- What you have to do -
Reproduce every item below word for word.

###

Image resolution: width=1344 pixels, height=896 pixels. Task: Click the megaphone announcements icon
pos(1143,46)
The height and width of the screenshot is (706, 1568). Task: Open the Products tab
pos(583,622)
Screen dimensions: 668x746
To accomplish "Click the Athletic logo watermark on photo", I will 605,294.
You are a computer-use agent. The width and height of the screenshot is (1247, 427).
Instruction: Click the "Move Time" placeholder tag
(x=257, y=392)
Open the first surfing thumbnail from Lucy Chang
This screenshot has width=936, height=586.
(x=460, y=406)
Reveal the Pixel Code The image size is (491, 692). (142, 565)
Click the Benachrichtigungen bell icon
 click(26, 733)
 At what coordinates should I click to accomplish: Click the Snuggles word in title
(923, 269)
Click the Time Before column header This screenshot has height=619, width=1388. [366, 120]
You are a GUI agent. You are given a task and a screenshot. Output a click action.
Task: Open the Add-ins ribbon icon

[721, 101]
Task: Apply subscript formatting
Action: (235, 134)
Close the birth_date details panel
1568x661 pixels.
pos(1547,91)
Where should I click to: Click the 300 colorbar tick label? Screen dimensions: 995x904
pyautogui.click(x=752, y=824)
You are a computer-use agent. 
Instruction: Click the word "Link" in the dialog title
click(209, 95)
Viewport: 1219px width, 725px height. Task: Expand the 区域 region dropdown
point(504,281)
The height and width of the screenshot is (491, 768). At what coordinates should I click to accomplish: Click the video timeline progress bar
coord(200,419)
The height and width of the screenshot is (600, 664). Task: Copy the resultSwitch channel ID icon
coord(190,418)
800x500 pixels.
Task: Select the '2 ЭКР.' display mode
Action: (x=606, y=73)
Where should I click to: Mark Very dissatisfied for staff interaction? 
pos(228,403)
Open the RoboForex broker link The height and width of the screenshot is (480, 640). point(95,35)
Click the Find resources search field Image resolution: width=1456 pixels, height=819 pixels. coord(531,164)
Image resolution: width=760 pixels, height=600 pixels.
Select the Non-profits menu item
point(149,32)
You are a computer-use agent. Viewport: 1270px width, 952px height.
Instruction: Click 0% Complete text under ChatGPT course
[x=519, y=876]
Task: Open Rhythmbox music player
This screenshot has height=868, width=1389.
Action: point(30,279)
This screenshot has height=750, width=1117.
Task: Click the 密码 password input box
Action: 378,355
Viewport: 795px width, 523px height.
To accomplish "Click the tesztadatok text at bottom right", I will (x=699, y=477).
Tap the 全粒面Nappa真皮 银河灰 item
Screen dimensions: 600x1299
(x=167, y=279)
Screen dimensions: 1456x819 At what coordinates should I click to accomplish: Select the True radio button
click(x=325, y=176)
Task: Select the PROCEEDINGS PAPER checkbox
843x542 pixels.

###

- Written response -
Image resolution: width=1344 pixels, height=896 pixels. Task: Click the megaphone announcements icon
pos(1143,46)
The height and width of the screenshot is (706, 1568). Task: Open the Products tab
pos(583,622)
Screen dimensions: 668x746
To accomplish "Click the Athletic logo watermark on photo", I will 605,294.
You are a computer-use agent. The width and height of the screenshot is (1247, 427).
Instruction: Click the "Move Time" placeholder tag
(x=257, y=392)
Open the first surfing thumbnail from Lucy Chang
This screenshot has width=936, height=586.
(x=460, y=406)
Reveal the Pixel Code The image size is (491, 692). (142, 565)
Click the Benachrichtigungen bell icon
 click(26, 733)
 At what coordinates should I click to accomplish: Click the Snuggles word in title
(923, 269)
Click the Time Before column header This screenshot has height=619, width=1388. [366, 120]
You are a GUI agent. You are given a task and a screenshot. Output a click action.
Task: Open the Add-ins ribbon icon

[721, 101]
Task: Apply subscript formatting
Action: (235, 134)
Close the birth_date details panel
1568x661 pixels.
pos(1547,91)
Where should I click to: Click the 300 colorbar tick label? Screen dimensions: 995x904
pyautogui.click(x=752, y=824)
You are a computer-use agent. 
Instruction: Click the word "Link" in the dialog title
click(209, 95)
Viewport: 1219px width, 725px height. Task: Expand the 区域 region dropdown
point(504,281)
The height and width of the screenshot is (491, 768). At what coordinates should I click to accomplish: Click the video timeline progress bar
coord(200,419)
The height and width of the screenshot is (600, 664). Task: Copy the resultSwitch channel ID icon
coord(190,418)
800x500 pixels.
Task: Select the '2 ЭКР.' display mode
Action: (x=606, y=73)
Where should I click to: Mark Very dissatisfied for staff interaction? 
pos(228,403)
Open the RoboForex broker link The height and width of the screenshot is (480, 640). point(95,35)
Click the Find resources search field Image resolution: width=1456 pixels, height=819 pixels. coord(531,164)
Image resolution: width=760 pixels, height=600 pixels.
Select the Non-profits menu item
point(149,32)
You are a computer-use agent. Viewport: 1270px width, 952px height.
Instruction: Click 0% Complete text under ChatGPT course
[x=519, y=876]
Task: Open Rhythmbox music player
This screenshot has height=868, width=1389.
Action: point(30,279)
This screenshot has height=750, width=1117.
Task: Click the 密码 password input box
Action: 378,355
Viewport: 795px width, 523px height.
To accomplish "Click the tesztadatok text at bottom right", I will (x=699, y=477).
Tap the 全粒面Nappa真皮 银河灰 item
Screen dimensions: 600x1299
(x=167, y=279)
Screen dimensions: 1456x819 At what coordinates should I click to accomplish: Select the True radio button
click(x=325, y=176)
Task: Select the PROCEEDINGS PAPER checkbox
843x542 pixels.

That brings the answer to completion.